After years spent working with others, I think that definition is far from accurate of what we need to understand. Love should be seen not as a feeling but as an enacted emotion. To love is to feel and act lovingly. It’s action of the highest form.
Between human beings, love is a relational word. Yes, you can love things that do not love you back—the sky or a mountain or a painting or the game of chess. But the love of other people is directional. There is a lover and a beloved — you don’t just love, but you love at someone. Real love is not only about the feelings of the lover; it is not egotism. It is when one person believes in another person and shows it.
In Fiddler on the Roof, when Tevye asks Golde whether she loves him after a quarter century of marriage, her wry answer is exactly on point:
For twenty-five years I’ve washed your clothes, Cooked your meals, cleaned the house Given you children and milked your cow. She asks then, “If that’s not love, what is?”

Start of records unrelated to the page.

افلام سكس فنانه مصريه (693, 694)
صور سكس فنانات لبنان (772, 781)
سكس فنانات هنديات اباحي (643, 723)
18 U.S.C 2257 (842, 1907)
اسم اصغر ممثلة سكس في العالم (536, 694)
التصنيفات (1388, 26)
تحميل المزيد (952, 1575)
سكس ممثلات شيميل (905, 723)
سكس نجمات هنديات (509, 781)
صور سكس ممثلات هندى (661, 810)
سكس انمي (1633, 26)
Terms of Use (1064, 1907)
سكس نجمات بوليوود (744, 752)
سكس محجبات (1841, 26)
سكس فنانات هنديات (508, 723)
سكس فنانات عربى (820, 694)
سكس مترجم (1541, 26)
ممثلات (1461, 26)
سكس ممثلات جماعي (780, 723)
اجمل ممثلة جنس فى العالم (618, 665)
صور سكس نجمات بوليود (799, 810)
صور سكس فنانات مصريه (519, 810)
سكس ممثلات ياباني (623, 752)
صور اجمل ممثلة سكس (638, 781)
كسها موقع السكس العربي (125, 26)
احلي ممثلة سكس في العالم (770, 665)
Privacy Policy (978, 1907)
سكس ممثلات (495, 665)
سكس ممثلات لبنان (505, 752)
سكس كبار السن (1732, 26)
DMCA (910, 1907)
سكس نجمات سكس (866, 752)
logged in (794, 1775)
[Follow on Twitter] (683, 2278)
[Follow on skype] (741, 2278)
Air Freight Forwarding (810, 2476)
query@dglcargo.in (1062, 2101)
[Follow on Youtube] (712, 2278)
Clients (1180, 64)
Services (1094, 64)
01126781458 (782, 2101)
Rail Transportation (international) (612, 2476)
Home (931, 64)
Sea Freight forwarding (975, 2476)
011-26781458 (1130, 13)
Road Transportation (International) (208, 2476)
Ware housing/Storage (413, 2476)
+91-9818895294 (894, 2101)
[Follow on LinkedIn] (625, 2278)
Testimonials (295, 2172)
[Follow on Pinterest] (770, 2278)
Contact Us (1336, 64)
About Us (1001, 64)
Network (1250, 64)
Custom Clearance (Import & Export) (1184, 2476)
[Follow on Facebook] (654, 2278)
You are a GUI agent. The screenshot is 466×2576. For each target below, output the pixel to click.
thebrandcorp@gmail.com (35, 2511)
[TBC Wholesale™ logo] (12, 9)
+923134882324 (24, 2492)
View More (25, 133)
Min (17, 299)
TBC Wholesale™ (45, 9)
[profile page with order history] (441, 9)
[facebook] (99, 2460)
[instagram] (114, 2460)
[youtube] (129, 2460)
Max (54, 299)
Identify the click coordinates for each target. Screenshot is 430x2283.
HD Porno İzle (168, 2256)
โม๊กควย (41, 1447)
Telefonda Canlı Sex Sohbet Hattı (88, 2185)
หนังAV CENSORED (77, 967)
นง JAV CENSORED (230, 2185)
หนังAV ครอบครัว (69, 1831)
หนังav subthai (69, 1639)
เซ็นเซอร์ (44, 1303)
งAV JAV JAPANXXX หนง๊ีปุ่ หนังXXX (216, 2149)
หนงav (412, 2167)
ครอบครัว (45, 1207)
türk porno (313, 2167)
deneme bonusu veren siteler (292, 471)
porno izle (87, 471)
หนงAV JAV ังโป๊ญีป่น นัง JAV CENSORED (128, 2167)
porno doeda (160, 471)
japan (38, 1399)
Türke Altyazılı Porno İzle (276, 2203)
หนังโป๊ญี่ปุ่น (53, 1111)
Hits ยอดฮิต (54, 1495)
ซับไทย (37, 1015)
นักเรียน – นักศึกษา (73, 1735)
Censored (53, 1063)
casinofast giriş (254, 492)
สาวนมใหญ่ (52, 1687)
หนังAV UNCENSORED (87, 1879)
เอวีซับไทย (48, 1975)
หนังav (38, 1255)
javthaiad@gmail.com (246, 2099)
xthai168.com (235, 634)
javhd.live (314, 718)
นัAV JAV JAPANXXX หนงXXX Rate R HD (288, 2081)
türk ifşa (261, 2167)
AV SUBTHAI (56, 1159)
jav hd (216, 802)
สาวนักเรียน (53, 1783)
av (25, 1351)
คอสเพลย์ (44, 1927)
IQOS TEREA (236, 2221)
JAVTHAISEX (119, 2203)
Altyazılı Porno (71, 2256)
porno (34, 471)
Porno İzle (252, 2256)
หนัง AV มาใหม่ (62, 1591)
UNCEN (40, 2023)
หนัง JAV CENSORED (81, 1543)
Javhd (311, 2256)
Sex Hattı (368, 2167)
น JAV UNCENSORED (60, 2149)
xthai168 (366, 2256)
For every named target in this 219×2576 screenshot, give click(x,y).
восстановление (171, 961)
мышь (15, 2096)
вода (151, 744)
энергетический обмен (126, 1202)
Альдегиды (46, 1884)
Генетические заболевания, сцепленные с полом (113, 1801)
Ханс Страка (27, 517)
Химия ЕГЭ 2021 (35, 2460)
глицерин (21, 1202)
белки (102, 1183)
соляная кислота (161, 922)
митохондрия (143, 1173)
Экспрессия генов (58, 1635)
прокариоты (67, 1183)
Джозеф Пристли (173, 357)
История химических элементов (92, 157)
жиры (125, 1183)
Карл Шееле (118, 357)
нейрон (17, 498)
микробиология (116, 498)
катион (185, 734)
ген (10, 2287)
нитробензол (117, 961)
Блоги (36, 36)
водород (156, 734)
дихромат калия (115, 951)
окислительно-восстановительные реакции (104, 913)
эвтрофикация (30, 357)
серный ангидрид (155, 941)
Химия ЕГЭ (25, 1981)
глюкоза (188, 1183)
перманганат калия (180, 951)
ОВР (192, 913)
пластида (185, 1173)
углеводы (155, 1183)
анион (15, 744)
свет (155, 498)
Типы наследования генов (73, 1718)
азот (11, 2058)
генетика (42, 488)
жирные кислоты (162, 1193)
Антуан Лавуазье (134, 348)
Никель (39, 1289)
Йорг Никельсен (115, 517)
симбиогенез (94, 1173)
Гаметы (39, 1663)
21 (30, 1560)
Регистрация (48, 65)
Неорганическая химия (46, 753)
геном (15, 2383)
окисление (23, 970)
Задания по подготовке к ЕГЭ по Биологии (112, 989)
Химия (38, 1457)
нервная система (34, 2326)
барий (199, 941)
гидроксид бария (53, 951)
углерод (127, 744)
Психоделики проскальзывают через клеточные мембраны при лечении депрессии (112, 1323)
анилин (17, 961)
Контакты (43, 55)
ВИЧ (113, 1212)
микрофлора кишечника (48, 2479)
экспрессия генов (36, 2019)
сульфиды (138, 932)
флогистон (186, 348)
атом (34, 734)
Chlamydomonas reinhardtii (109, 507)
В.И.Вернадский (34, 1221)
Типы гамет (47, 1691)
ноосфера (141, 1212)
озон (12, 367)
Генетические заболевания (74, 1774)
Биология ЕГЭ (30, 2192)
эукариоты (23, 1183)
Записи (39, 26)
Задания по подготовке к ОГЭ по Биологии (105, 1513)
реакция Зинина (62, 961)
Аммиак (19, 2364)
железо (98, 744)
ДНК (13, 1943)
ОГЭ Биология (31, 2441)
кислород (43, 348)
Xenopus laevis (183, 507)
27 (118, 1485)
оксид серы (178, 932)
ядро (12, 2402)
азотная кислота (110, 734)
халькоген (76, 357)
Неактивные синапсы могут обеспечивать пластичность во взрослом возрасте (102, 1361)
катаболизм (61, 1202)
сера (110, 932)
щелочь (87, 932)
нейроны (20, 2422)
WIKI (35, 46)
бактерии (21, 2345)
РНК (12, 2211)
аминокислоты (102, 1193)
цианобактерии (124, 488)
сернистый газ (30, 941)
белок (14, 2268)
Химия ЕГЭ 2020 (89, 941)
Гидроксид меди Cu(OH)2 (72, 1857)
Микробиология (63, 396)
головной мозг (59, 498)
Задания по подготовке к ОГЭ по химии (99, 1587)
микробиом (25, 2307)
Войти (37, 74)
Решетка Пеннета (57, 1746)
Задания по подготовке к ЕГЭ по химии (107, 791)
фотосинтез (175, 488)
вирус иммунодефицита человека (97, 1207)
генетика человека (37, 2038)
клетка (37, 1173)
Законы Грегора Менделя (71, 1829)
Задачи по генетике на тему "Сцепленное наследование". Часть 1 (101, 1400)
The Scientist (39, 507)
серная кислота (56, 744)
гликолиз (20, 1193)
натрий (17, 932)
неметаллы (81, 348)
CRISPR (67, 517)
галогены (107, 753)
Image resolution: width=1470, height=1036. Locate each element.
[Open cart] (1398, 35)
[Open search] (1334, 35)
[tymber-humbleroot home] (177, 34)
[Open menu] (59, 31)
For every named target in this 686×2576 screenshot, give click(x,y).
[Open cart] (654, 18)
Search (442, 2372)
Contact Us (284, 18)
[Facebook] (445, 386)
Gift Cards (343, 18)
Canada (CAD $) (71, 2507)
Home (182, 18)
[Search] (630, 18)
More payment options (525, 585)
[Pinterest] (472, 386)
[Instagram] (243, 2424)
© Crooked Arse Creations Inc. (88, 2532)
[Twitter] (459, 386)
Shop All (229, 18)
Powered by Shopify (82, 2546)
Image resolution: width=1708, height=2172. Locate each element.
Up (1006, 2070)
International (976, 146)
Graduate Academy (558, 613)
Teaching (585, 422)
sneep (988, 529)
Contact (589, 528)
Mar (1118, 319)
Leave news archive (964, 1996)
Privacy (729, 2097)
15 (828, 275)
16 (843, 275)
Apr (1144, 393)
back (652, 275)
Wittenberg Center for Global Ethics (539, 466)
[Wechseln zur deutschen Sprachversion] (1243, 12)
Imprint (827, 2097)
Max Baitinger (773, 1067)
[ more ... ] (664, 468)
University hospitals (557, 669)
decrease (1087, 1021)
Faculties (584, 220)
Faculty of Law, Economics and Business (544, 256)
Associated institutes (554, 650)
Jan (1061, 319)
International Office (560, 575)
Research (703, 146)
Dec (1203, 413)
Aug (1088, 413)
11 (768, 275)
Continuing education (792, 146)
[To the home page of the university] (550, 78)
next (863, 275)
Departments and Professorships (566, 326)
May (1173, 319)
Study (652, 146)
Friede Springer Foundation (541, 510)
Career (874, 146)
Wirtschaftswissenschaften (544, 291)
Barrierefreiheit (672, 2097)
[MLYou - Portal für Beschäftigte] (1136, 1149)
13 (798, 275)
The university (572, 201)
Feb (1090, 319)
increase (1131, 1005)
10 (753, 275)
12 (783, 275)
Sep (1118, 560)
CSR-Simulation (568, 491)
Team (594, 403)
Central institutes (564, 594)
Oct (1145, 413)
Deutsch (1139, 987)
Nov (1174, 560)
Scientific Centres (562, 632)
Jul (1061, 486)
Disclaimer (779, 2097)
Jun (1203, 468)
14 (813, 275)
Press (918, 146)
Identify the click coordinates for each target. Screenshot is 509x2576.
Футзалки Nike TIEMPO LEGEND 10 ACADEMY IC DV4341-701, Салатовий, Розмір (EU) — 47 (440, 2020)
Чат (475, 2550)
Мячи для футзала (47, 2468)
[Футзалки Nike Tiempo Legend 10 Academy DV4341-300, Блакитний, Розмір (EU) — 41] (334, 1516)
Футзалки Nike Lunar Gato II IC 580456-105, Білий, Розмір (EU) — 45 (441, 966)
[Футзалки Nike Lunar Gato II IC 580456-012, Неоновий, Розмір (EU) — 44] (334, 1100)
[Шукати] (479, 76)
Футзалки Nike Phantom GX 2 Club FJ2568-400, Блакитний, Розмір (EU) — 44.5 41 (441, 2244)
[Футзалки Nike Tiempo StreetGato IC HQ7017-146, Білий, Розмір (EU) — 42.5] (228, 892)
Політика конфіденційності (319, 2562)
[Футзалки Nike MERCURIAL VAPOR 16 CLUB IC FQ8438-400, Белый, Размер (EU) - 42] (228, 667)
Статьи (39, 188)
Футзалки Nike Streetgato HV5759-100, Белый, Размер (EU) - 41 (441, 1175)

Of course it is possible to perform all sorts of duties for someone and feel little or nothing for them. Love is not about being hired help. Love is not an obligation done with a cold soul. But neither is it a passion that expresses itself in cruelty, or one that does not express itself at all. The feeling must be wedded to the deed.
We would have a healthier conception of love if we understood that love, like parenting or friendship, is much more than a feeling – It’s an emotion that expresses itself IN action. What we really feel is reflected in what we do. The deepest beauty of love is how it changes minds, perspectives and lives.